Кроме того, ведь в науке никто не предложит вам вместо ожидаемого какой-нибудь незаконченный рецепт, тогда как экспериментальная литература печатается и, следовательно, к кому-то обращается, кого-то хочет заинтересовать. Кого же? Говорят, что писателей. В этом случае она, конечно, должна вызывать у читателя большое почтение, так как получается, что перед ним уже учителя его учителей – метры, и следует, проклиная свою неграмотность, если не внял им, молчать.
Но вот все-таки опять вопрос: нужна ли писателям эта литература? Не пользуются ли ею больше ремесленники, скоросшиватели форм, которые, конечно, с удовольствием будут распространять слух о таинственном величии учителей, лишь бы те их признали конгениальными, а те признают, – и так, поддерживая друг друга, составят уж совсем непроницаемый для читателя бастион; не исключены ведь такие союзы?
И наконец, разве не подозрительно, что прежние писатели, из того же XIX века например, никакой пробной литературой не пользовались и читателю ее не предлагали, а были еще какими новаторами. Если же понимать под экспериментом неизбежный риск при открытии чего-то нового, то он был всегда – с той лишь разницей, что когда не удавался, ему никто оправданий не искал и не включал в литературу: не вышло и – поминай как звали.
Все эти вопросы безусловно обостряют отношения между экспериментаторами и публикой, и отделаться от них, сославшись на что-нибудь вроде «учитесь», уже не удается. В то же время нынешние экспериментаторы настаивают на своем праве создавать формы наперед; их идея – давать направление, открывать художникам новые дороги. Какую сторону тут ни принять, многое остается нерешенным.
В европейской и американской литературе XX века, бесспорно, был период, когда эта идея казалась новаторской и даже выдвигала на поверхность соответствующих себе писателей. Это было время авангардных течений 20-х – начала 30-х годов.
Несмотря на многие предупреждения и оговорки критиков, мы все еще часто смешиваем в одном понятий «модернизм» эти два глубоко различных потока – первых «модернистов» конца XlX— начала XX века, столь неудачно назвавших себя декадентами (французы, потом англичане, русские и немцы), и авангардистов 20-х годов, которые, конечно, тоже были в известном смысле «модернистами», то есть давали современное – «moderne», но этим словом, кажется, все сходство между ними и ограничивалось. Если мы попытались бы сравнить их художественный вес по абсолютной шкале – по ценности сохранившихся от них произведений, – то, может быть, ранний модернизм перетянул бы чашу в свою пользу. Но если взять вновь созданные и рассеянные в будущее формы, то есть какую-то странную работу на литературу в целом, то авангардисты без малейших колебаний должны быть поставлены на первое место.

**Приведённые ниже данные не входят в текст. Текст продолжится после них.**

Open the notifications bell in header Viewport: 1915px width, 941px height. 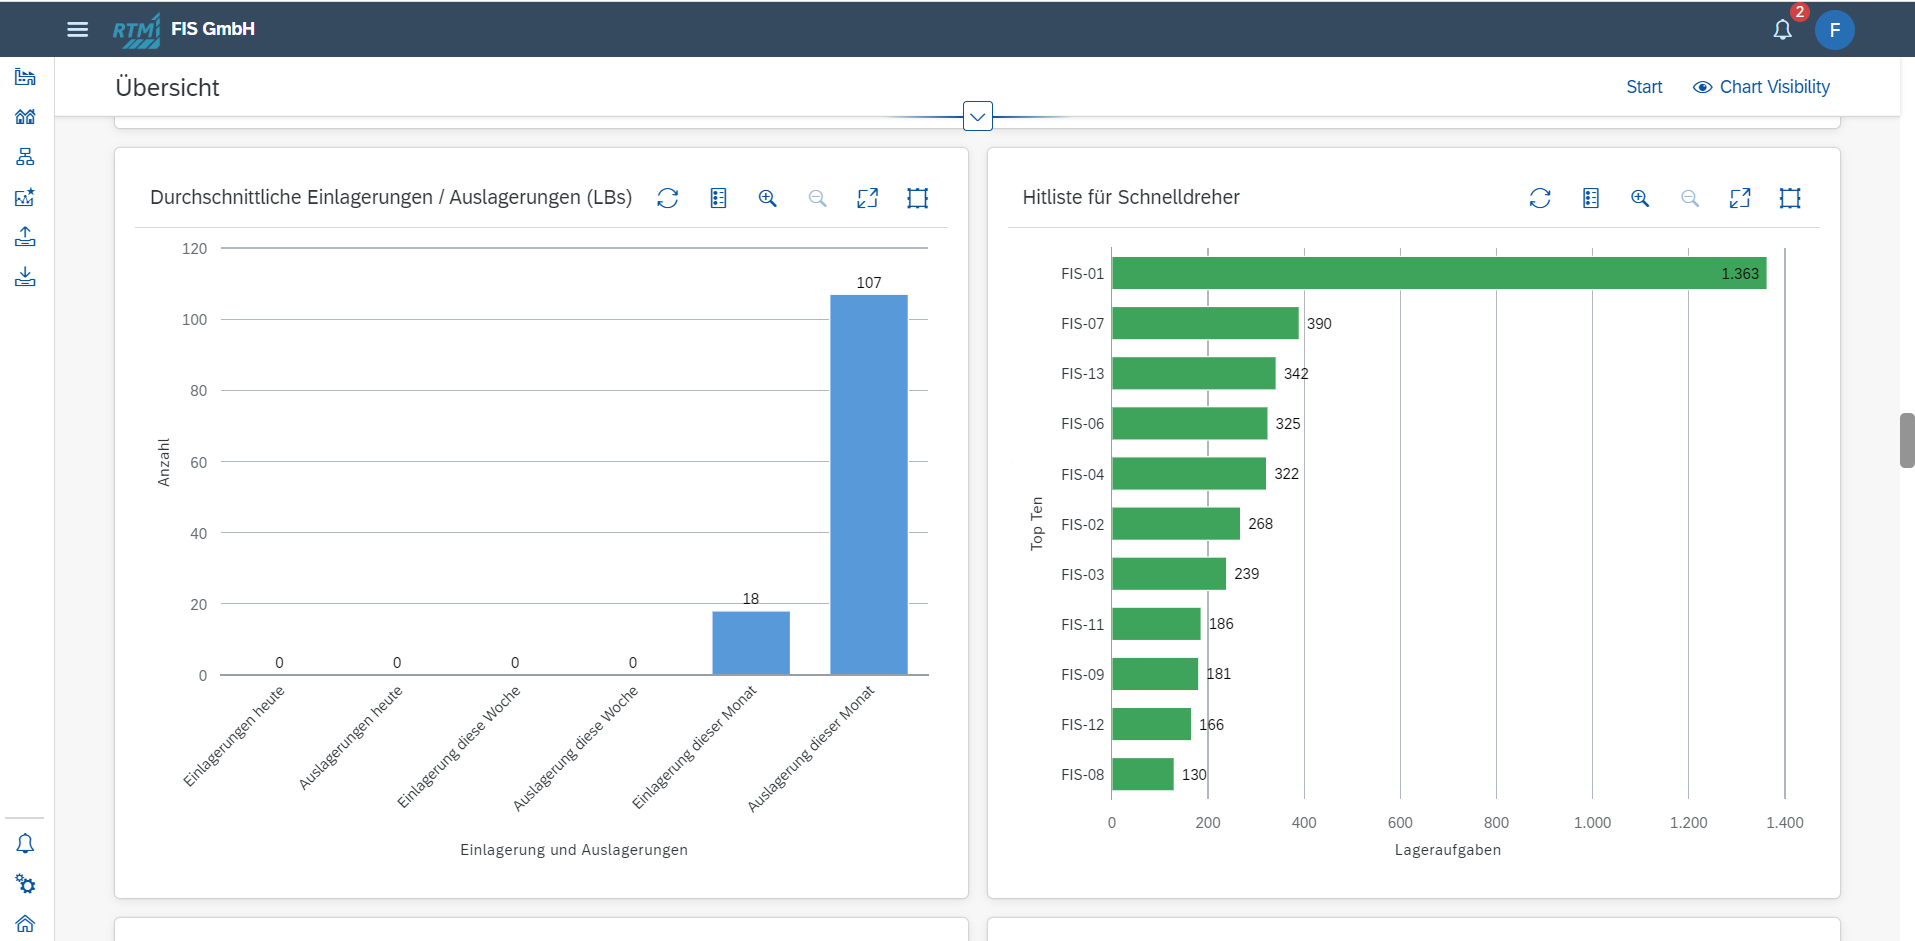coord(1782,30)
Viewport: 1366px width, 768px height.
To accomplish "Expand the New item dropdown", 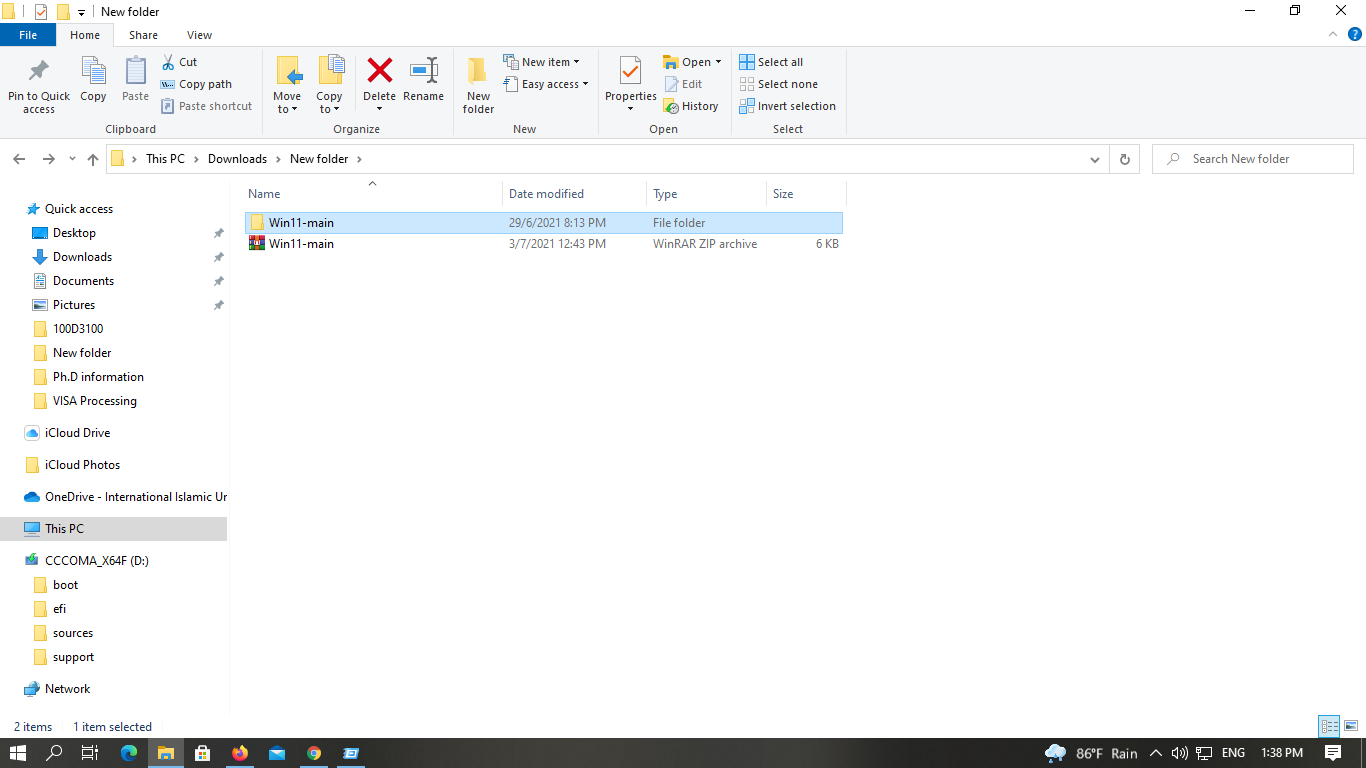I will [x=543, y=61].
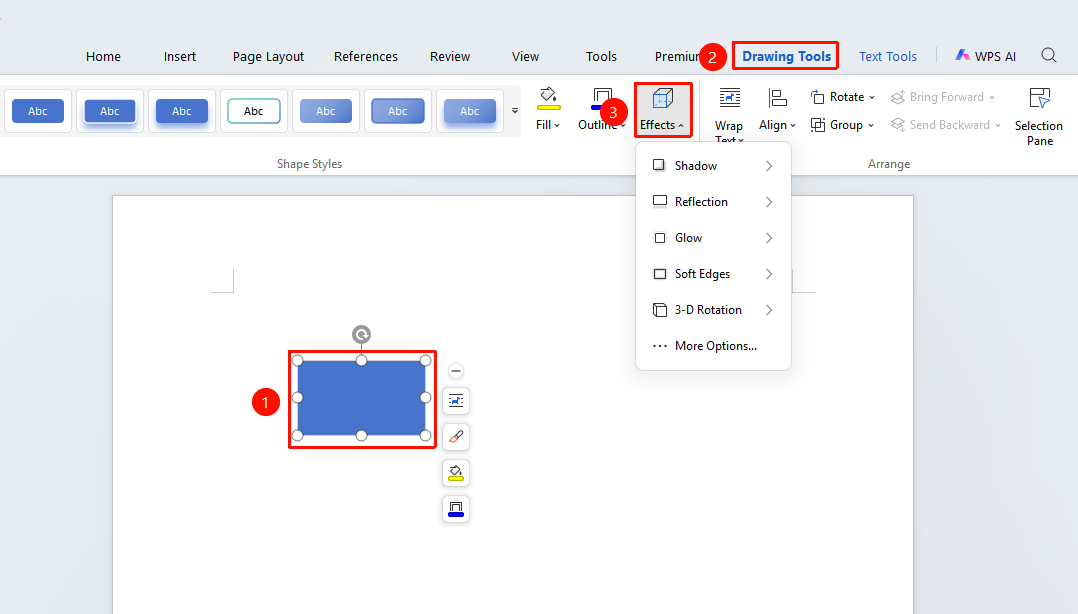The image size is (1078, 614).
Task: Click the WPS AI button
Action: click(985, 56)
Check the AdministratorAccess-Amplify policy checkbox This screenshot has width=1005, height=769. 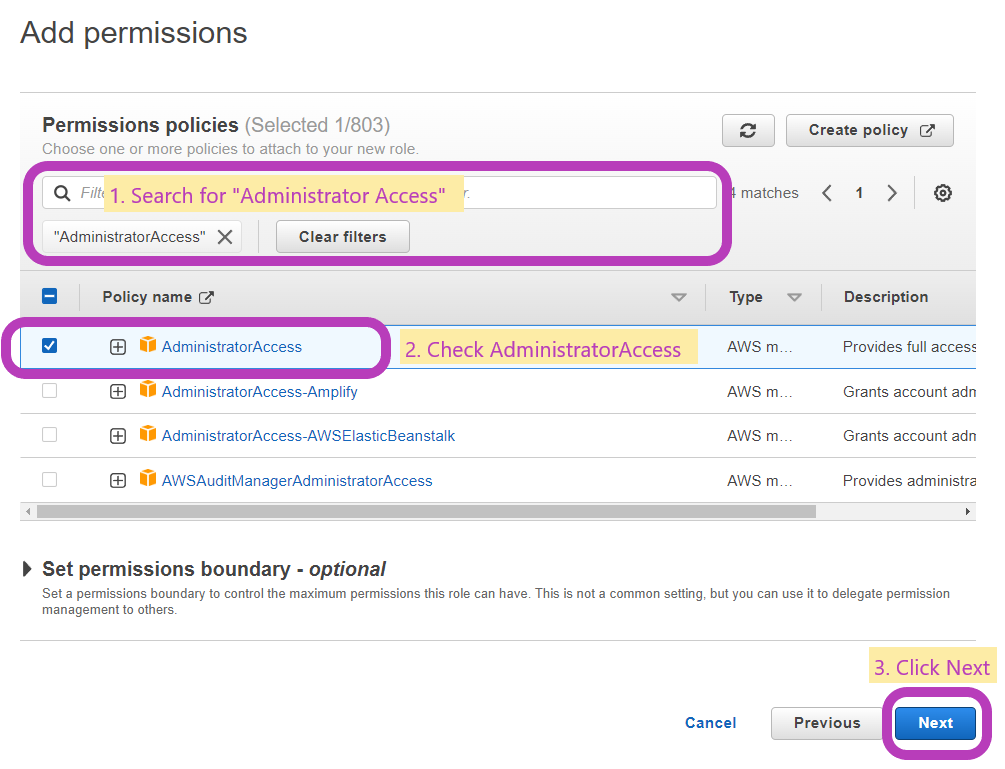[x=50, y=391]
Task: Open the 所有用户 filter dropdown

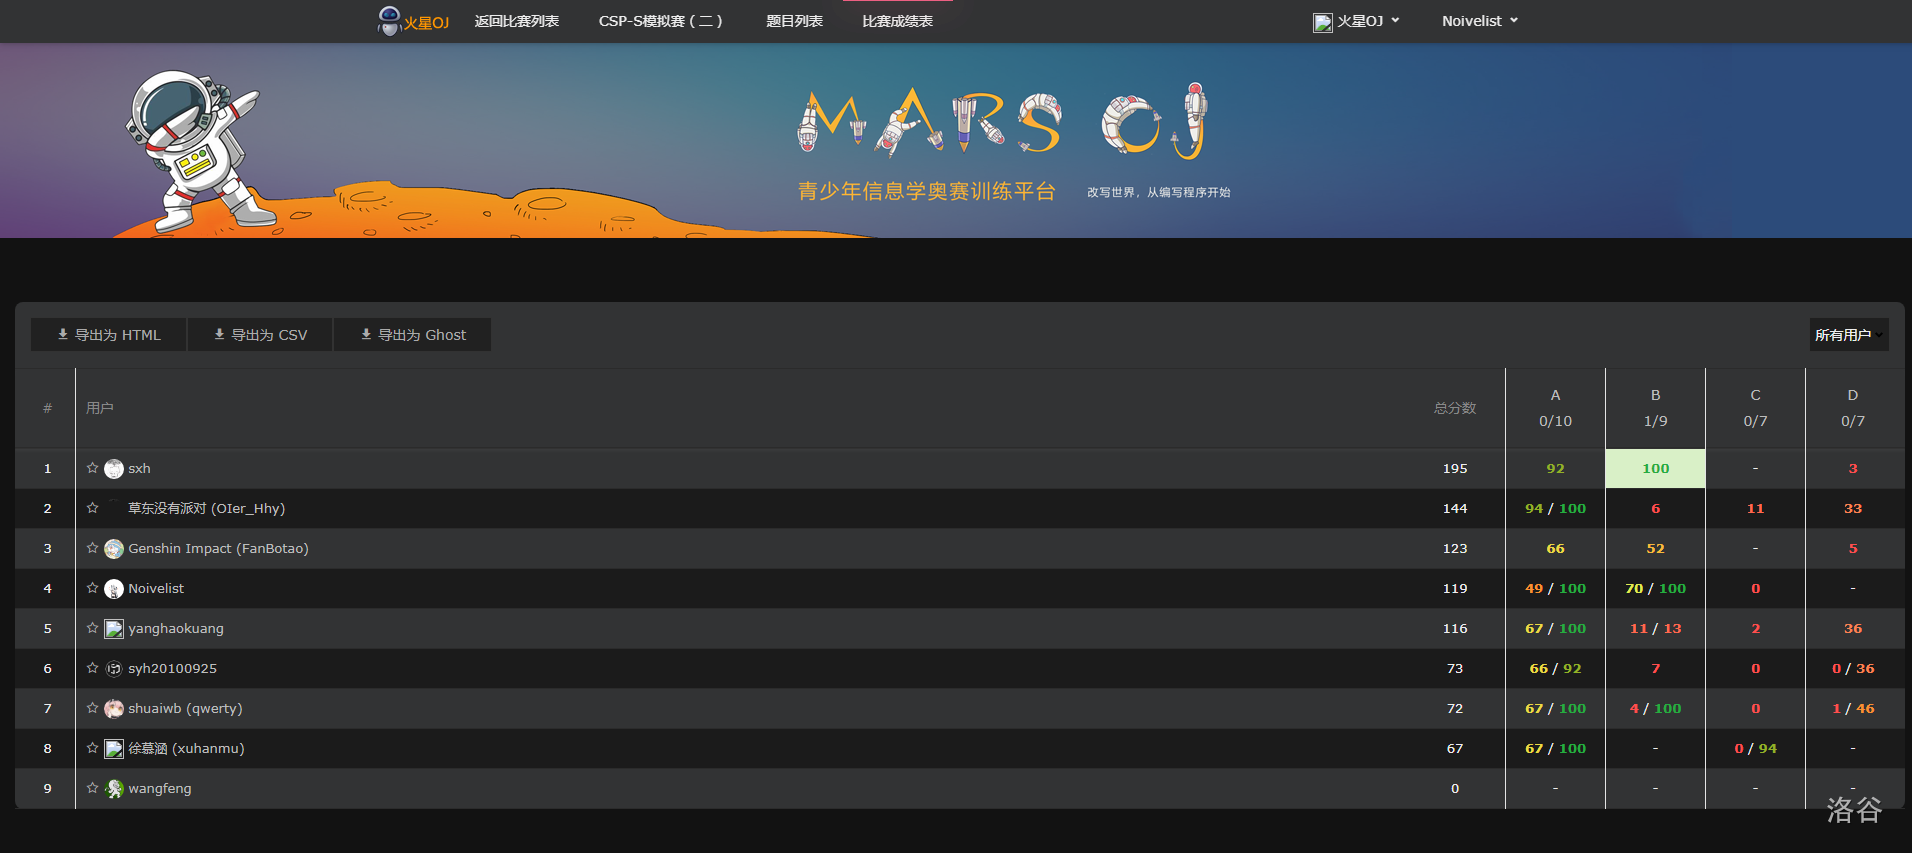Action: [1848, 335]
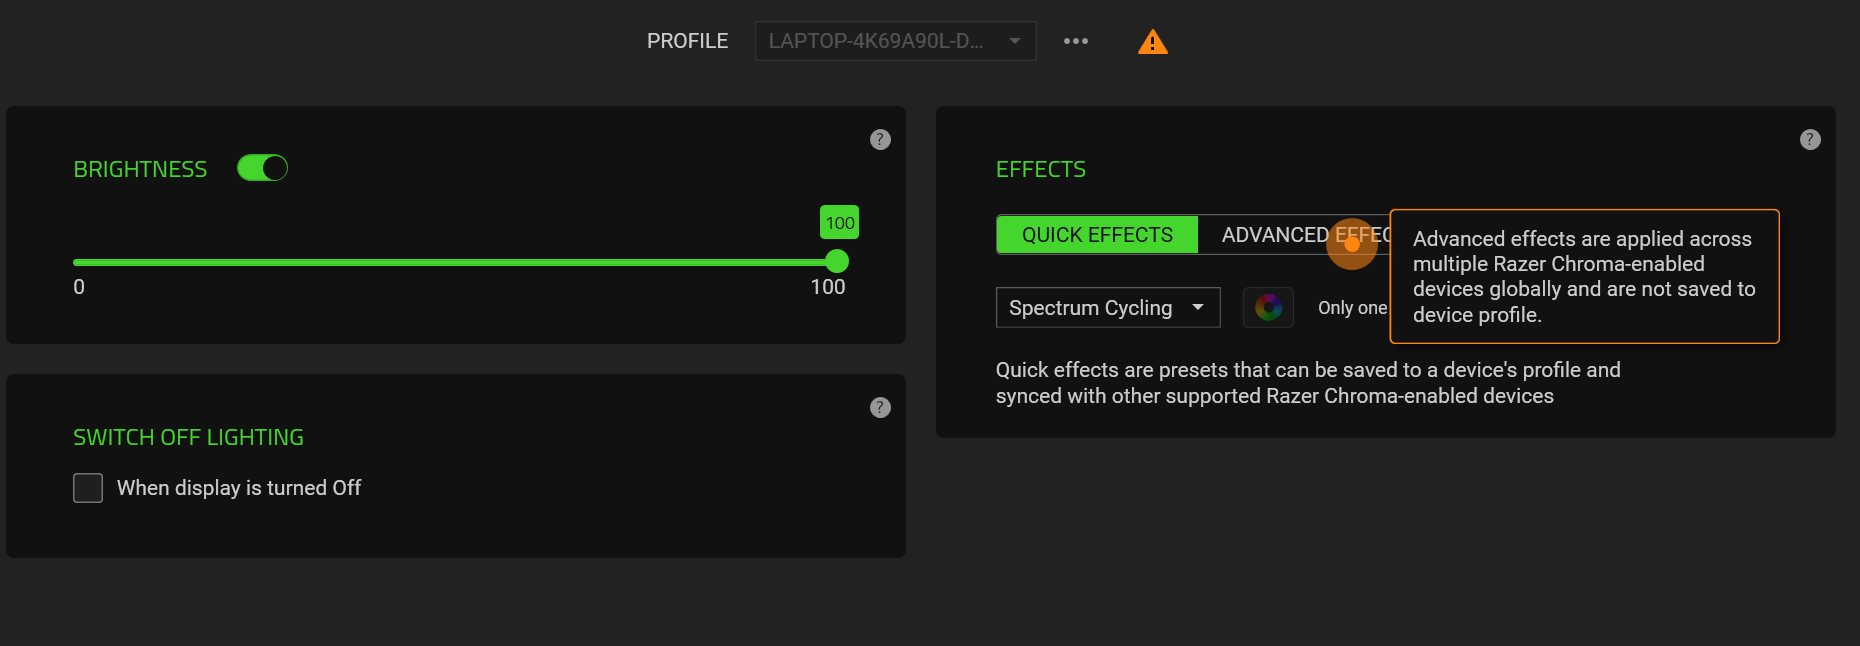Enable When display is turned Off checkbox
The width and height of the screenshot is (1860, 646).
88,488
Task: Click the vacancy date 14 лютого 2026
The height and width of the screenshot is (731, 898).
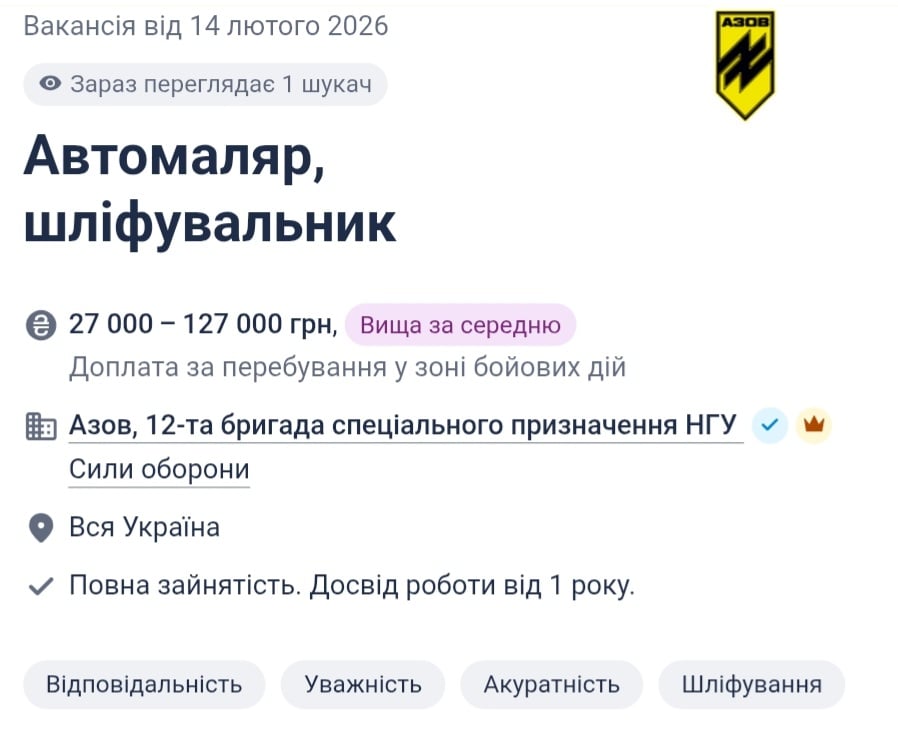Action: (x=205, y=29)
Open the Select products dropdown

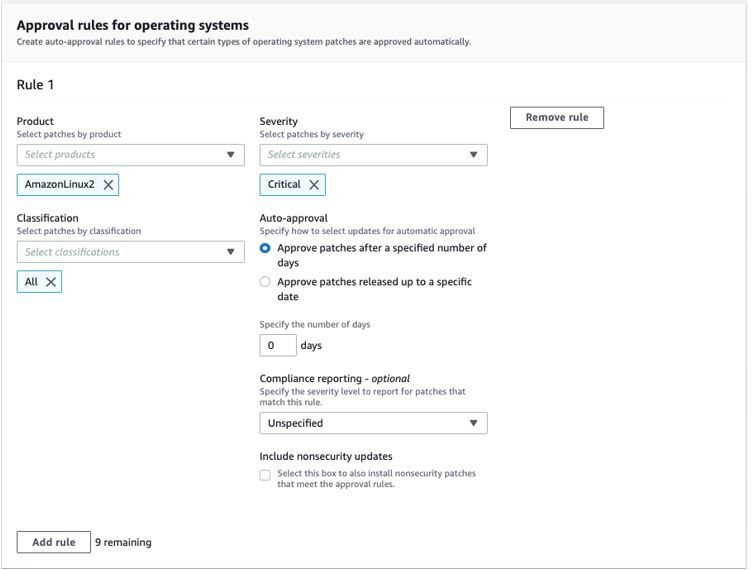(x=120, y=155)
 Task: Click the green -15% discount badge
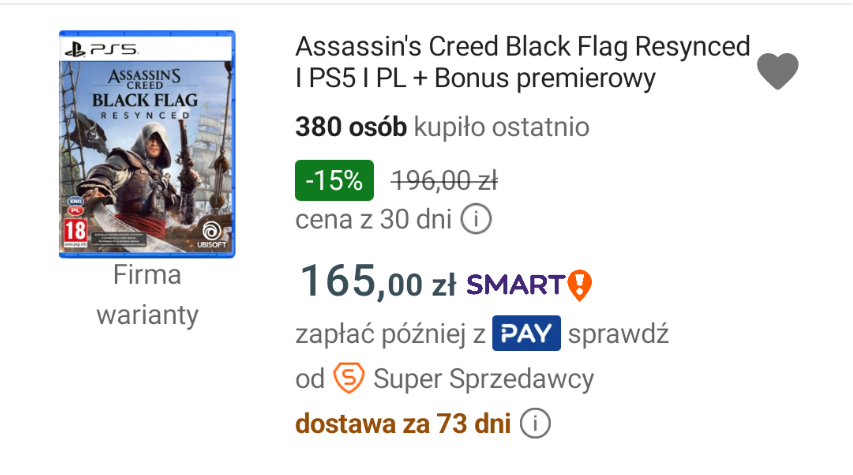pos(334,181)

В этом принципиальное отличие, пропасть, которая разделяет, например, Уайльда и Джойса, Малларме и Бретона, Сологуба и Хлебникова.
Одни завершали собой классическую эпоху титанов и, получив в наследство от них блистательную технику, почти что забавлялись ею, играли, радуясь или, напротив, огорчаясь полной свободе, с которой искусство преодолевало и эстетизировало жизнь.
Другие, наоборот, как им казалось, открывали новую эпоху и ни в коей мере не были поклонниками искусства как искусства (многие из них вообще потом, после первого взлета, перестали быть художниками: или ушли в деловые профессии, или сохранились как «тот самый, который положил начало», – не больше). Но они создавали новые внеличные – разменные на любую мелочь и все же устойчивые – «формы XX века». Их творческого порыва хватало ровно настолько, чтобы сообщить своему материалу (краскам, линиям, словам) ощущение новейшего уклада жизни – быстро менящегося, насквозь пронизанного техникой с её железным ритмом развития, трезвого и несоотносимого в своих масштаба с внутренним миром отдельной личности; но этого было достаточно, чтобы в поверхностных и обычно заимствуемых слоях искусства явились новые колючие формы, очень экономные и «пробивные», то есть живые и человеческие, но одновременно неживые и настолько прочные, что они могли сообщаться с весьма непоэтическим языком быта. Эти формы были не индивидуальными, а общими, «носившимися в воздухе». Но они еще не набирались отовсюду, как впоследствии, из бесконечного изобилия готовых форм, а вырабатывались – отрывочно, неровно – из действительности и заново.